Entries shown:
** Start **

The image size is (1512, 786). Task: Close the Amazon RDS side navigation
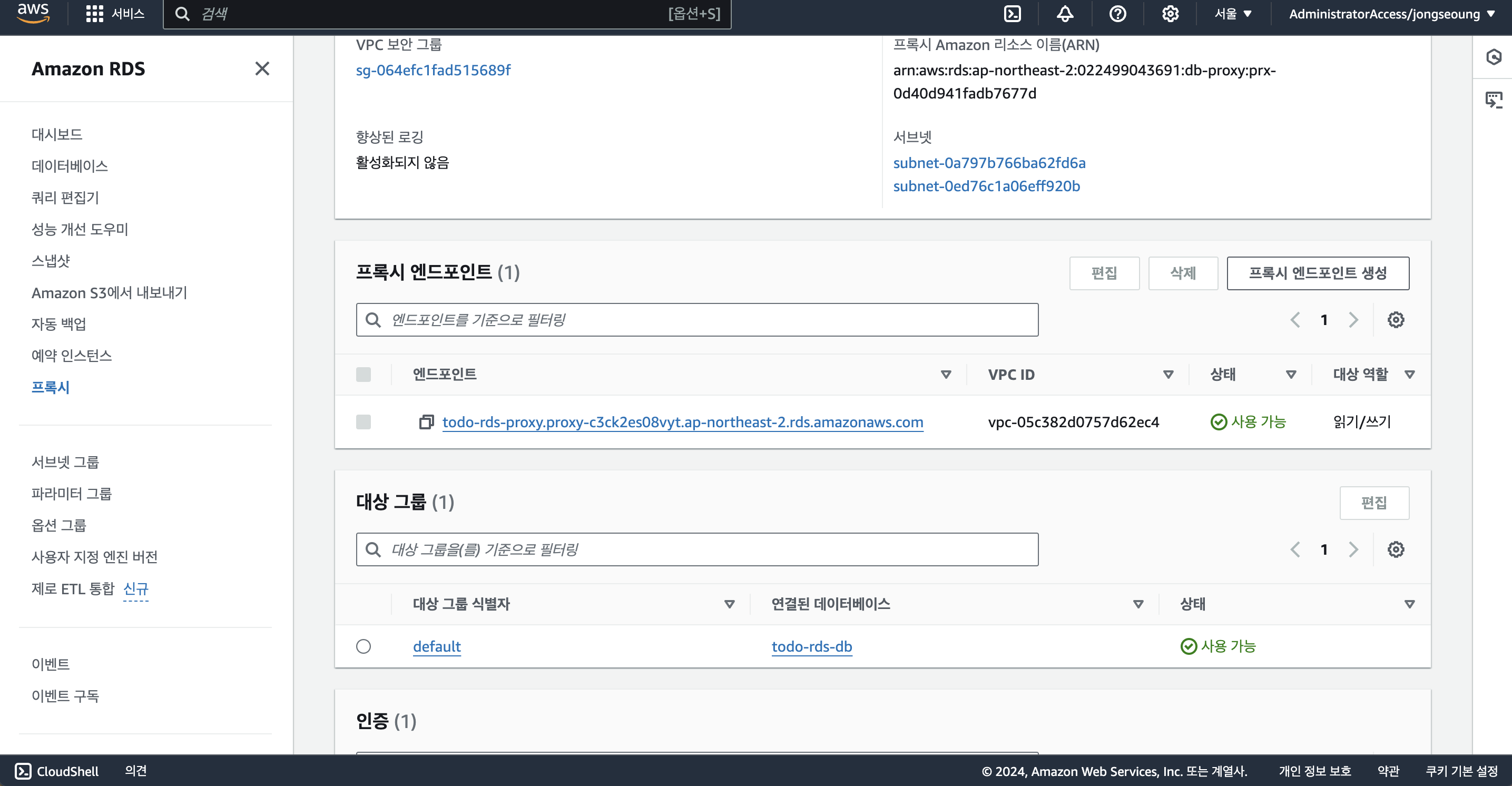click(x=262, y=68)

** End **
** Start **

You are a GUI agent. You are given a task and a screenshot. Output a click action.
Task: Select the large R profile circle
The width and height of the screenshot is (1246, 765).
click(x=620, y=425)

** End **

Your goal:
Reproduce verbatim the records from the line containing "The image size" through the line containing "click(x=262, y=68)", omitting the pictures.

Exercise result:
The image size is (1512, 786). Task: Close the Amazon RDS side navigation
click(x=262, y=68)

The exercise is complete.